A crucial factor is that Lcm can reach densities of thousands of nematodes per leaf by late summer or early fall, increasing the likelihood of their exposure to facilitating environmental conditions at the time they migrate from leaves to buds. And once established within the bud tissues, the nematodes feed on bud scales and newly forming leaves to develop & increase their pop #s. They also use the bud as protection from adverse environmental conditions.
Goraya and colleagues collected samples every other day from September 9 to November 23, 2023 – the period when Lcm migrate from highly infected leaves to newly forming buds. [I note that it in the mid-Atlantic – where Lcm is spreading – we had an extensive drought in autumn 2024 – more than 30 days without any rain from early October into November. I hope scientists are monitoring BLD spread sufficient closely to see whether this drought affected dispersal.]
Nematodes dispersal linked to weather
Goraya and colleagues collected 324 samples from the funnels. Eighty-two percent (n =266) of the samples had nematodes; up to 92% were identified as Lcm. Non-Lcm nematodes were distributed across different genera, mostly classified as free-living nematodes. While several hundred nematodes were found in the funnels on most days, numbers peaked noticeably on some days in September and October. A startling 2,452 nematodes were recovered from a single funnel in October. Depending on the sample, up to 67% of Lcm recovered from the funnels were active.
Analysis of the environmental (weather) variables found that increases in wind speed, humidity, and precipitation (rainfall) coincided with higher numbers of Lcm being recovered from the funnels. However, the effect of wind speed becomes less positive as precipitation increases or vice versa. Goraya et al. suggest a pronounced negative interaction between wind and rain. At low precipitation levels, increased wind speed might facilitate Lcm dispersal. As rainfall increases, higher wind speeds might carry the Lcm nematodes farther away. Support is seen in the fact that fewer nematodes were found in the funnels closer to the BLD-infected trees during these periods. Really heavy rain might push a significant preponderance of nematodes to the ground. The scientists point to a very complex interplay between weather patterns and Lcm population dynamics and dispersal.

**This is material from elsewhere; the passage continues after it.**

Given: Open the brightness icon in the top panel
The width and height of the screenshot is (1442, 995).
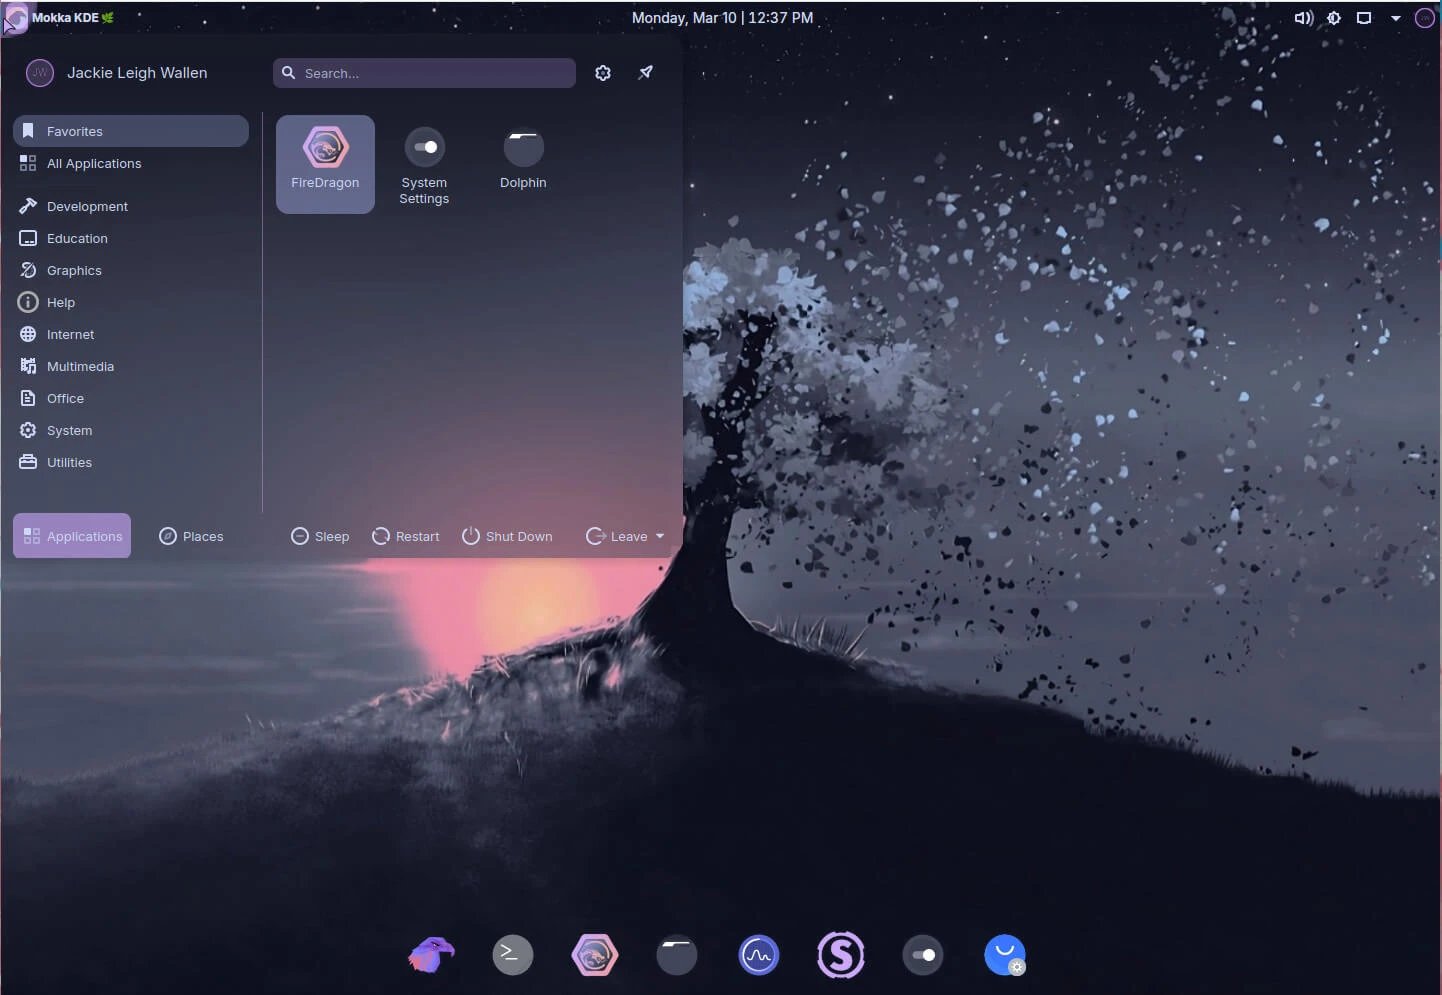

BLD symptoms on beech tree in Fairfax County, Virginia – a dozen miles from known infestation; photo by F.T. Campbell
The model did not show any significant influence of maximum temperature on nematode numbers in autumn. Goraya et al. do not speculate on whether temperatures might play a role during summer, as distinct from cooler autumn periods.
Goraya et al.’s findings differ from those of previous studies. Earlier documentation of wind dispersal of nematodes concerned primarily free-living species. It was unexpected to find consistently much higher numbers of Lcm – especially because Lcm is a plant-parasitic nematode. Another surprise is the high proportion of nematodes that are active.

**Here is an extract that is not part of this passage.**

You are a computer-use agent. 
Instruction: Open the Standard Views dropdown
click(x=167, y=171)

Goraya et al. conclude that because Lcm is actively migrating in large numbers during autumn months, it is primed to take advantage of favorable weather. This nematode will likely survive and thrive in the environmental conditions of beech forests in northeastern North America.
Considering the effect of distance, some findings fit expectations: significantly more Lcm were recovered from funnels placed near symptomatic “source” trees than from those farther away. However, this was not a simple relationship. For example, in two cases the scenarios seemed nearly alike: both “source” trees were large (dbh 46 or 50 cm) and symptoms were “medium-high” (more than half of leaves presenting dark-green interveinal bands). Distance of funnels from the “source” tree differed minimally: 2.2 m versus 3.51 m. Still, the number of nematodes retrieved from the two sets of funnels differed significantly: one set of funnels recovered the highest number of Lcm nematodes obtained during the entire experiment – 2,452; the second contained only up to 600 nematodes. The authors do not offer an explanation.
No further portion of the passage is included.